I conduct a routine physical exam on you one day after you deliver your second child, moving from head to toe. Hunching down to examine your legs for any swelling, I catch a glimpse of your exposed left ankle. Inked in green on your skin are the jagged lines of an EKG signal, neighbored by an image of an eye. “What is this?” I inquire. You tell me about your first child, who was born with a heart defect and cataracts, and about the numerous trips made to the hospital soon after her birth. This tattoo serves as a reminder of the troubles you endured and the strength developed along the way.
“I can’t keep going through this,” you croak as a single tear spills onto the crisscrossed denim of your faded jeans. Your fingers caress a necklace resting on your collarbone. Three stones are suspended from the center of the chain: maroon, diamond and emerald green. “That is a beautiful necklace,” I say. You explain that each stone is a birth stone from each of your three miscarriages: January, April and May. These months were supposed to be filled with new life, new milestones and joy. Instead, those joys were seized from you and replaced with unimaginable loss.
You ask: “Can we get the footprints?” “Of course,” I nod. Two weeks ago, you were told that you had a rare condition of the placenta that made your pregnancy inviable. Now you lie in the hospital bed with a blank face, preparing for termination of the pregnancy. Once the procedure is over, I stand just outside your room, examining the death certificate. “In memory of blank,” it reads, and two tiny feet are printed below the title. I enter the room to give it to you, but you are asleep. I place it on your side table, for you to take home.

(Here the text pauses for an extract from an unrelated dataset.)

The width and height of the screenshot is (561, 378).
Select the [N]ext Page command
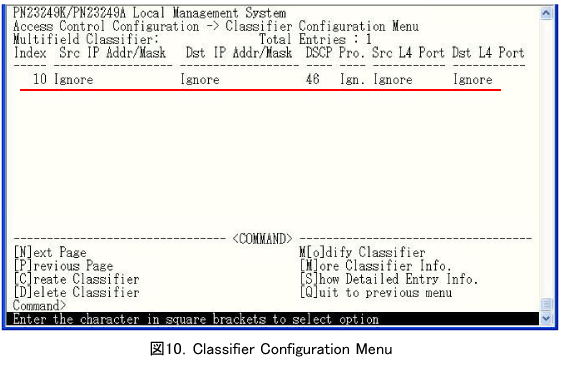[x=50, y=252]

This patient is typical of so many women I meet on the obstetric and gynecologic wards of our hospital. They go through tremendously difficult experiences with their pregnancies, and many choose to carry with them visible reminders of their journeys: birthstones, tattoos, footprints. My patients have taught me that difficulties need not be hidden. When held onto, these reminders become instruments of healing.